Il giudice era invitato a deliberare come se i termini dell'usucapione fossero già scaduti e l'attore fosse già proprietario. Si dava il caso che per il possesso della cosa sorgesse un conflitto tra proprietario civile e proprietario ad usucapionem. All'Actio Publiciana il proprietario quiritario avrebbe infatti eccepito l'exceptio iusti dominii, nel caso di un possessore ad usucapionem il cui possesso fosse stato trasmesso a non domino.

Nel caso in cui, invece, proprietario e venditore coincidessero, la rivendica del proprietario sarebbe stata considerata fraudolenta e respinta dalla replicatio doli dell'acquirente.

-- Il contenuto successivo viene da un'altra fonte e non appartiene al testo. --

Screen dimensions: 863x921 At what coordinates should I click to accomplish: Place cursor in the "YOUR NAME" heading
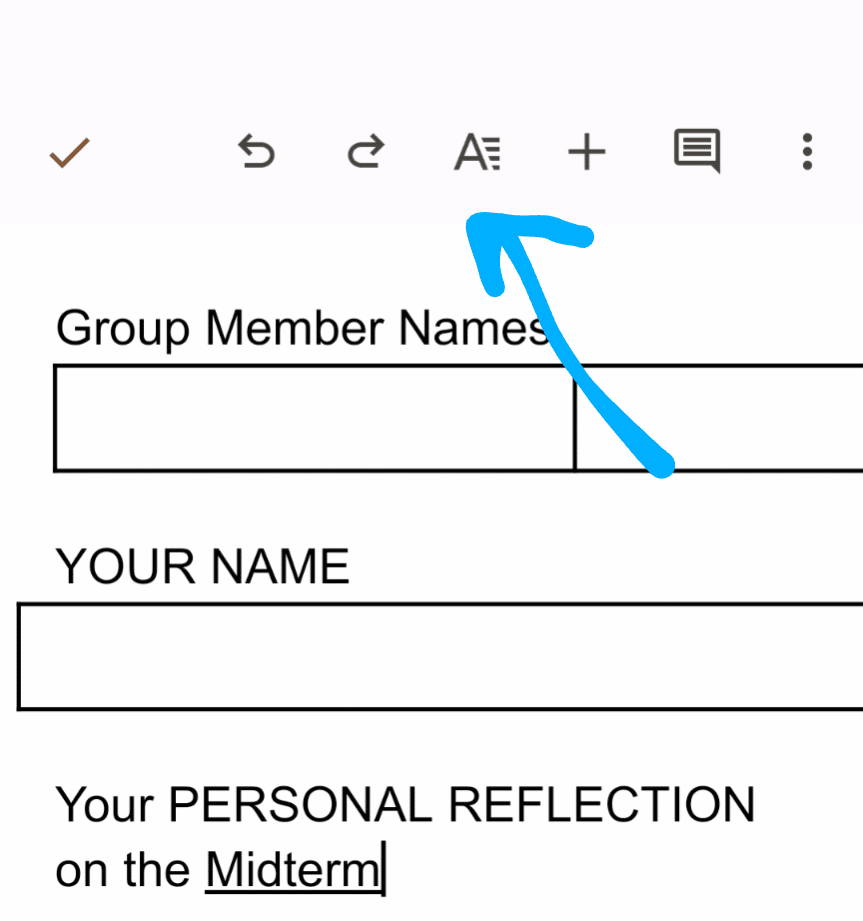[x=202, y=567]
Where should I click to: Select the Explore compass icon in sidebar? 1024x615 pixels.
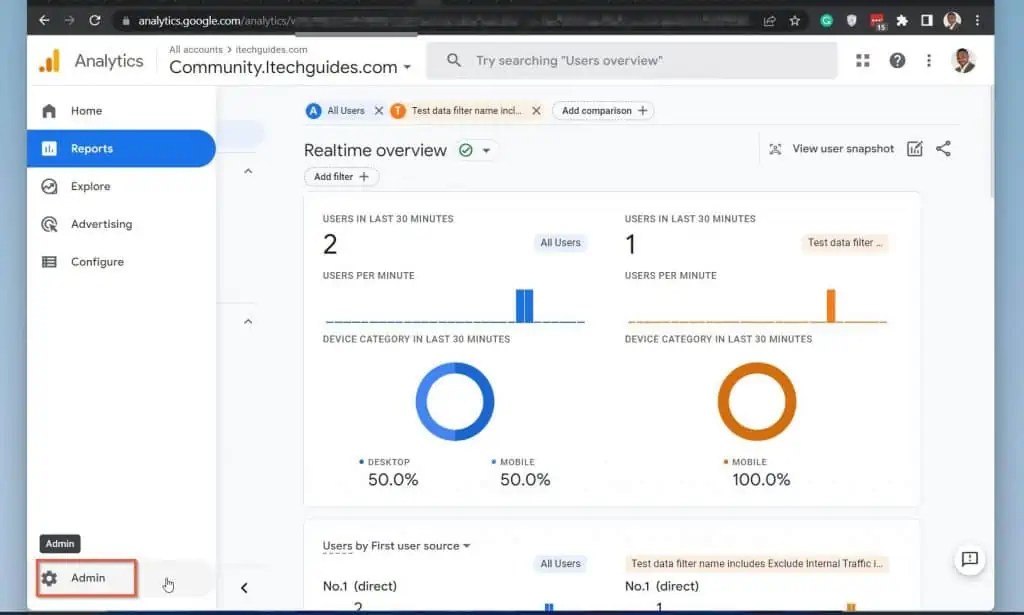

Nella circostanza in cui il dominus-venditore rivendicasse personalmente la cosa (magari dopo una semplice traditio di res mancipi, che quindi non aveva fatto passare la proprietà e solo il possesso), il compratore avrebbe eccepito l'exceptio rei venditae ac traditae sì da venire assolto.

Costituisce un'azione fictitia (cioè una finzione giuridica) e si usa quando l'in bonis habere (possessore di buona fede) non ha più il possesso della cosa e deve riacquistarlo, allora il pretore dà istruzione al giudice di giudicare come se fosse già trascorso il tempo dell'usucapione. Il proprietario quindi eserciterà la rivendica contro il terzo possessore ma poi, con l'Actio Publiciana, l'in bonis habere si riprende il bene.